Ryan Storey | O Lounge & Coast | Vancouver
Ryan Storey is the Bar Manager for O Lounge and Coast Restaurant in Vancouver, where he has been mixing drinks for the restaurant for close to 3 years.
How did you get the nickname “Martini Slinger”?
I used to own a martini lounge in Nanaimo where I had 27 martini’s on the list. I worked the bar on Thursday, Friday and Saturday nights all I did was shake drinks and that is where the nickname came from.
How did you end up becoming a Bartender?
My dad owned restaurants all his life. At 12 years old I started washing dishes in the restaurant, then I was cooking and then running front of the house and I started bartending when I was 23.
Would you consider yourself a Bartender or a Mixologist or both? And why?
Straight up – I am a bartender. I am here to create an experience and put on a show.
What was your training like and how long have you been a leader in this industry?
I am pretty much self-taught, I learned everything by experience through the restaurant industry.
What goes into creating a new cocktail? What inspires you?
I use fresh ingredients, fresh and simple. It is just like food, keeping it nice and fresh.
What are some current trends you’ve seen in the cocktail market?
Going back to the classics, from Negroni’s and Old Fashioned’s to Manhattan’s.
What type of drinks do you like personally?
Beer and red wine and a scotch after dinner once in awhile.
If you weren’t a bartender, what would you be doing?
I went to school for business and marketing, so I would be doing something in marketing.

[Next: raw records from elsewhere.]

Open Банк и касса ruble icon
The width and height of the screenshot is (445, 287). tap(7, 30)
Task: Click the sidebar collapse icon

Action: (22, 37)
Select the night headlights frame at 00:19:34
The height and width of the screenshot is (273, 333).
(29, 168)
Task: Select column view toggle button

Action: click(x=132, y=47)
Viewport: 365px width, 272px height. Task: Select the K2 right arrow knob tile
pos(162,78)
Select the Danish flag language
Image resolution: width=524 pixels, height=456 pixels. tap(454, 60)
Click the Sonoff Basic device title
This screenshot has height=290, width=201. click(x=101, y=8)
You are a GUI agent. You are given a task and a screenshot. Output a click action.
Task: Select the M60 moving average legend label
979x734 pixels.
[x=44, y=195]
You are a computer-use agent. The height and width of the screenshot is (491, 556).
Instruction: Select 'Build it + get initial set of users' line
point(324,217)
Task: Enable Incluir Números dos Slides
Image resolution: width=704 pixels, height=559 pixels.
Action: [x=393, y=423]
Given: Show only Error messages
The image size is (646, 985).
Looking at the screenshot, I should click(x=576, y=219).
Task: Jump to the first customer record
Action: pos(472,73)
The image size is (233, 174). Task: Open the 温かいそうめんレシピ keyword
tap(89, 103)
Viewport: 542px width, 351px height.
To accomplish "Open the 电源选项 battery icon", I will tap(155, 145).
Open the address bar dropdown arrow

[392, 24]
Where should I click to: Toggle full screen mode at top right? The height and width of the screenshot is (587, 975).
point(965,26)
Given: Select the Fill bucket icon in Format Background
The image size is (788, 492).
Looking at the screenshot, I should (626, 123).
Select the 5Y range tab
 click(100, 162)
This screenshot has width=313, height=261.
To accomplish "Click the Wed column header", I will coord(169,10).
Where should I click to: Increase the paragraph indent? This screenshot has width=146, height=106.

What are the ingredients that have been hard to get?
We tend to use what’s in season, fresh and local, so finding ingredients hasn’t been an issue.
What are the most unique ingredients you have every used to create a cocktail?
Honey roasted pears – for a honey roasted puree
Infused cardemon pumpkin spices – simple syrup for a Thanksgiving Cocktail – Pumpkin Martini
What is one of your tricks of the trade?
I have a shake weight which looks like a mini barbell, I use it to entertain.